_TASK BRIEF_: Search the records below for the word "agent". Copy each line where it occurs.

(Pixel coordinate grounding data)

►

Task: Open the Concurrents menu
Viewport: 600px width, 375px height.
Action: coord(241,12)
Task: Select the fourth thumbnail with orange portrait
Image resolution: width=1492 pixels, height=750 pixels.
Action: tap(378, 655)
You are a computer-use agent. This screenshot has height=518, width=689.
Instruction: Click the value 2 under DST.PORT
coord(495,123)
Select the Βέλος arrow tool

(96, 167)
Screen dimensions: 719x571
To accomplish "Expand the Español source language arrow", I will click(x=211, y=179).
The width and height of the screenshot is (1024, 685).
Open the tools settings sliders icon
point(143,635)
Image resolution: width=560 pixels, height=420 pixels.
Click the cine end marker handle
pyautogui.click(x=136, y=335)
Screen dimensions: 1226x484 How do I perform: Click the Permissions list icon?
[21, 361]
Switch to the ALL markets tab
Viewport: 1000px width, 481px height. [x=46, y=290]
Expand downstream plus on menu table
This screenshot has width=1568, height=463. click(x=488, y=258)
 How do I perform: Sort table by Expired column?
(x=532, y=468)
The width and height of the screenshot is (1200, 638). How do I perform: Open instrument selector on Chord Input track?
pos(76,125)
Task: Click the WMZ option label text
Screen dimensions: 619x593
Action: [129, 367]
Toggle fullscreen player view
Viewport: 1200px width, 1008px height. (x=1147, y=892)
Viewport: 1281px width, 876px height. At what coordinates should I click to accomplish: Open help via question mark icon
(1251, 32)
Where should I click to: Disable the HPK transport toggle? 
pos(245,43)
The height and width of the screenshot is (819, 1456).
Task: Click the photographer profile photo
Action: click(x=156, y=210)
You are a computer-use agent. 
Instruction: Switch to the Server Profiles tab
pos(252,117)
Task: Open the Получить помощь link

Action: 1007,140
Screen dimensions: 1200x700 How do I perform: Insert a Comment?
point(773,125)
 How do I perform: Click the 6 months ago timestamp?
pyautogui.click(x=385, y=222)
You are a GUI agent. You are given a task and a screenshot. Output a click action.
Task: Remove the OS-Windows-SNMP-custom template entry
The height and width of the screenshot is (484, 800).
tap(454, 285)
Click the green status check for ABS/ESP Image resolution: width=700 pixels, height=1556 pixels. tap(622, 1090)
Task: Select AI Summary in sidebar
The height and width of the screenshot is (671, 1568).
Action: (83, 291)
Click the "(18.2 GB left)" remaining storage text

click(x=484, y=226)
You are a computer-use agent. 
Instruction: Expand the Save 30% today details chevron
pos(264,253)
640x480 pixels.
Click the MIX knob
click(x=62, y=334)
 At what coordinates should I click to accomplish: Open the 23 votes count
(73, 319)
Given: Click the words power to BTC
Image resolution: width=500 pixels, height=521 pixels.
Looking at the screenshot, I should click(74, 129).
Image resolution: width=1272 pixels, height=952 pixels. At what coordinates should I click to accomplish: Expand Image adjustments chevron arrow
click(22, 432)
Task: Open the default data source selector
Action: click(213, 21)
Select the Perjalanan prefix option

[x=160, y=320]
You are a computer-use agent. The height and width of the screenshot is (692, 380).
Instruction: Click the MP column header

◄

_WRITTEN RESPONSE_:
You are a computer-use agent. This screenshot has height=518, width=689.
You are a computer-use agent. 
You are a GUI agent. You are given a task and a screenshot. Output a click action.
You are a computer-use agent. 
You are a computer-use agent. The height and width of the screenshot is (692, 380).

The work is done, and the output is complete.